Choose your seat wisely
For long hauls I usually pick an aisle. It feels less confining and lets you get up to stretch, use the lavatory, or visit the galley without disturbing a window person. In many wide-body configurations, an aisle in the middle section can be better than a side aisle because fewer people will have to climb over you. Consider paying a bit extra to avoid middle seats and think twice about exit rows—doors can be drafty.
Prepare your entertainment in advance
In-seat power can be unreliable; bring a power bank and fully charge devices before boarding. Download shows, podcasts, ebooks, or offline TikToks so you’re not dependent on seatback entertainment or spotty outlets. Smaller items like earbuds or a dedicated offline playlist can make the time fly.
Pack the right gear
A travel pillow (I like one with a flat back and straps), compression socks, and a slim pair of slippers or slip-on shoes are worthwhile. Compression socks help circulation; slippers make moving to the lavatory or galley easier. Pack a “bag within a bag”: keep a mini pouch with your amenity kit, book, earphones, and essentials that you can access without rummaging into overhead luggage.
Hold off on checking the flight time
Constantly monitoring a flight timer makes time crawl. Avoid tracking the remaining hours unless you must. Instead, create a loose in-flight itinerary—listen to music at takeoff, eat, watch a movie, read, then try to sleep—so you experience the journey in manageable chunks rather than minute-by-minute.
Don’t be afraid to get some movement in
Compression socks help, but you should move. Walk the aisle every hour or two when it’s safe, and do in-seat exercises (ankle circles, heel raises, foot pumps) to stimulate circulation. Start before boarding: a few minutes of calf raises and ankle mobility at the gate primes your muscles for sitting.
Build your own amenity kit
Bring a compact kit with a toothbrush, face mist or cleanser, moisturizer, hand cream, deodorant, lip balm, eye cream, and any small favorites. Doing your routine in the air—brush your teeth, refresh your skin—helps you feel human after many hours in dry cabin air. Keep the kit ready to grab for every trip.
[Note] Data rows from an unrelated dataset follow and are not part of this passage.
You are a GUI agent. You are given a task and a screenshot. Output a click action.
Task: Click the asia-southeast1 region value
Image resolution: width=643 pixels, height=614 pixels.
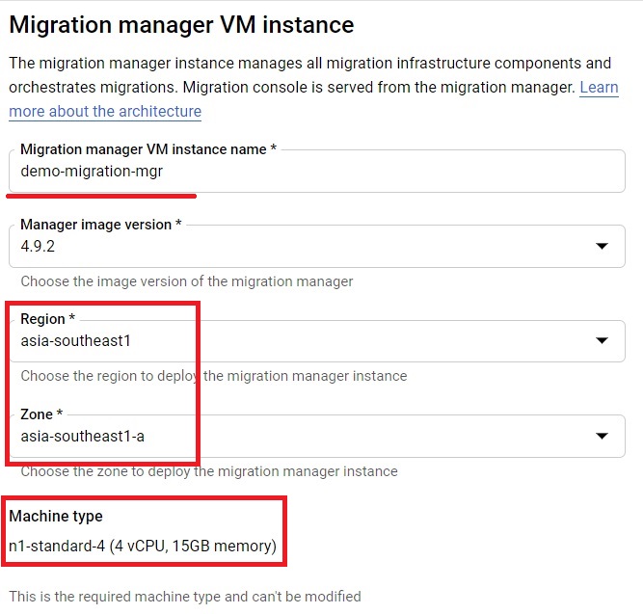coord(75,341)
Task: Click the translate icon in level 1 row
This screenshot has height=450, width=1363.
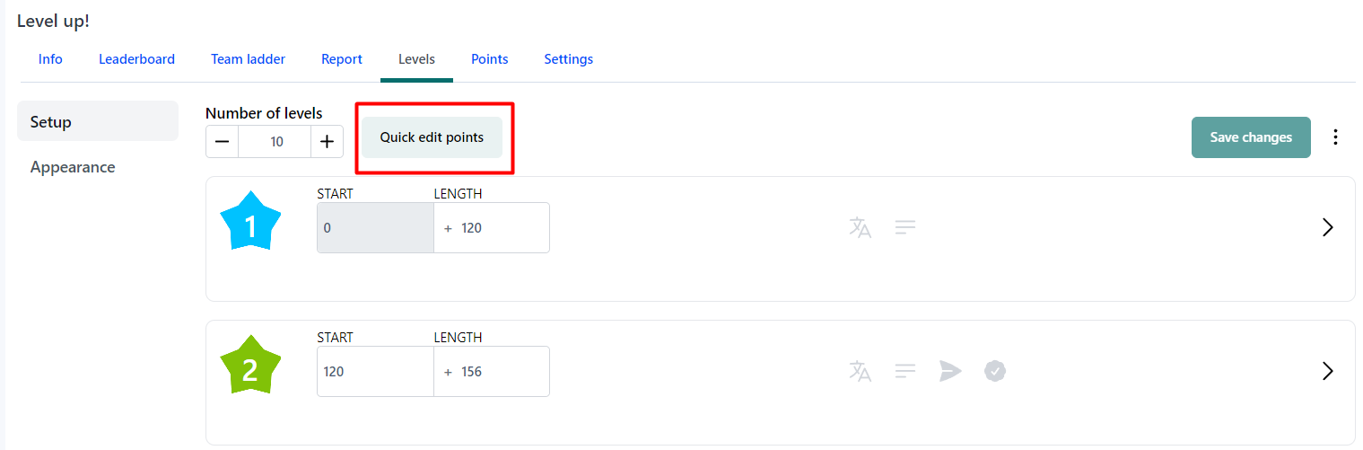Action: [860, 227]
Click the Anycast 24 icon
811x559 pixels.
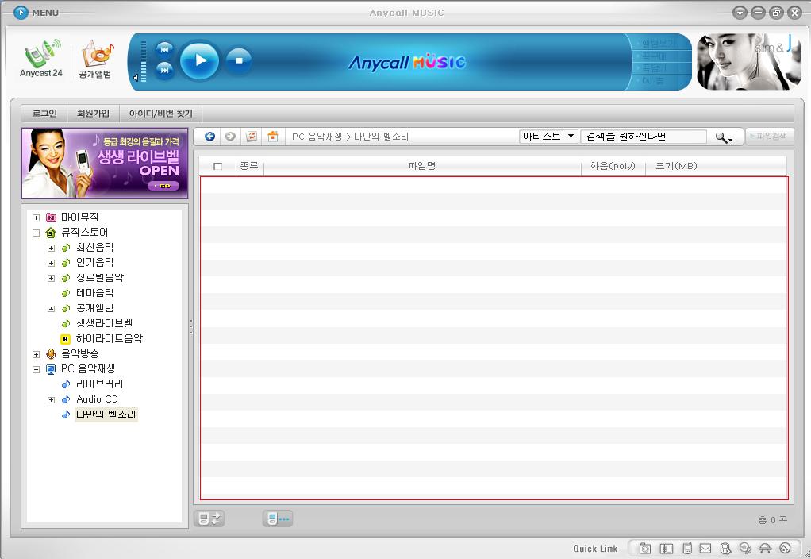click(41, 56)
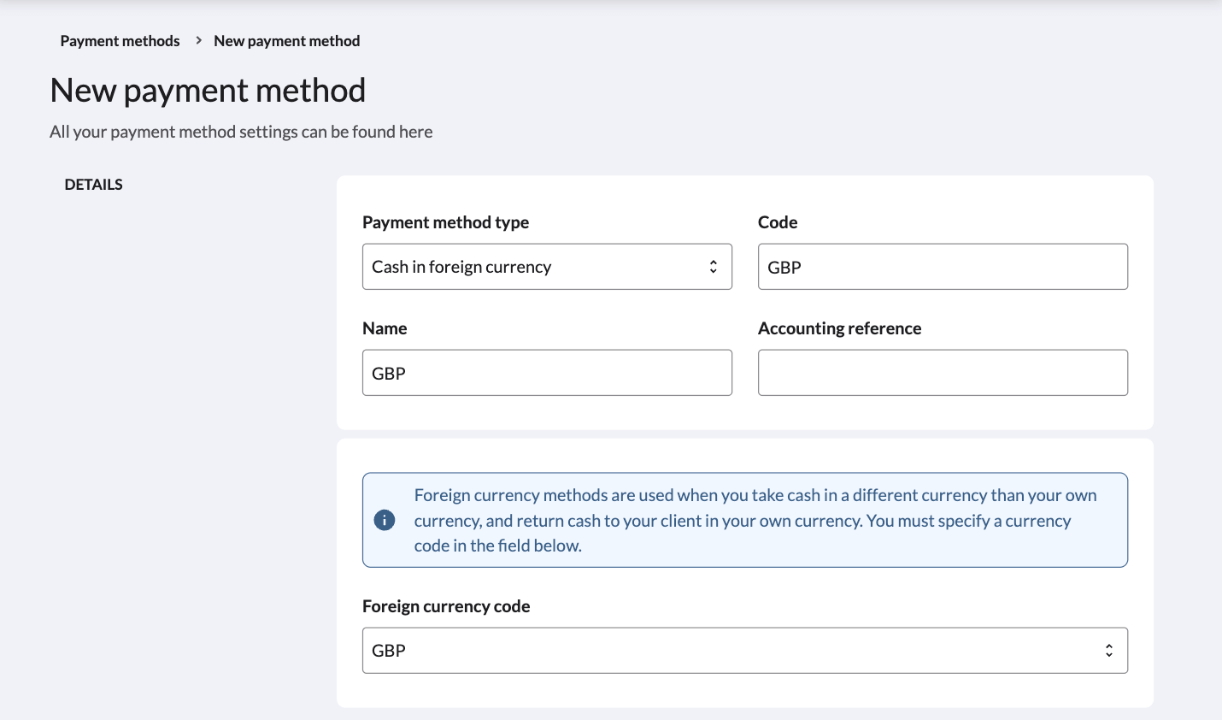Screen dimensions: 1222x720
Task: Select the empty Accounting reference field
Action: pyautogui.click(x=943, y=372)

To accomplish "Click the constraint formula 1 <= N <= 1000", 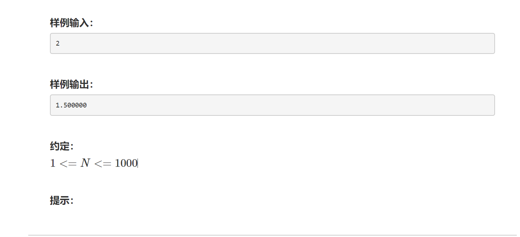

Schedule your sleep and light exposure to help jet lag
Light and timing are the primary cues for circadian adjustment. Use an app or a simple plan to time light exposure, naps, caffeine, and meals to the destination time zone. If you can, try to begin small shifts before flying. On board, limit caffeine and aim to sleep at times that align with your arrival zone to reduce jet lag.
Get creative with your time
Long flights are a rare block of uninterrupted time. Use it to tackle something you’ve been postponing—writing, editing, sketching, reading, or mind-clearing tasks like sorting photos. Structured, purposeful activities make the hours meaningful and help time pass faster.
Prepare to bloat
Planes can cause bloating from pressure changes and fluid retention from long sitting. To minimize discomfort: avoid fizzy drinks and overly spicy food, hydrate steadily (and consider electrolyte mixes or tablets), choose looser clothing over tight waistbands, and eat light. Walking and in-seat exercises also reduce swelling.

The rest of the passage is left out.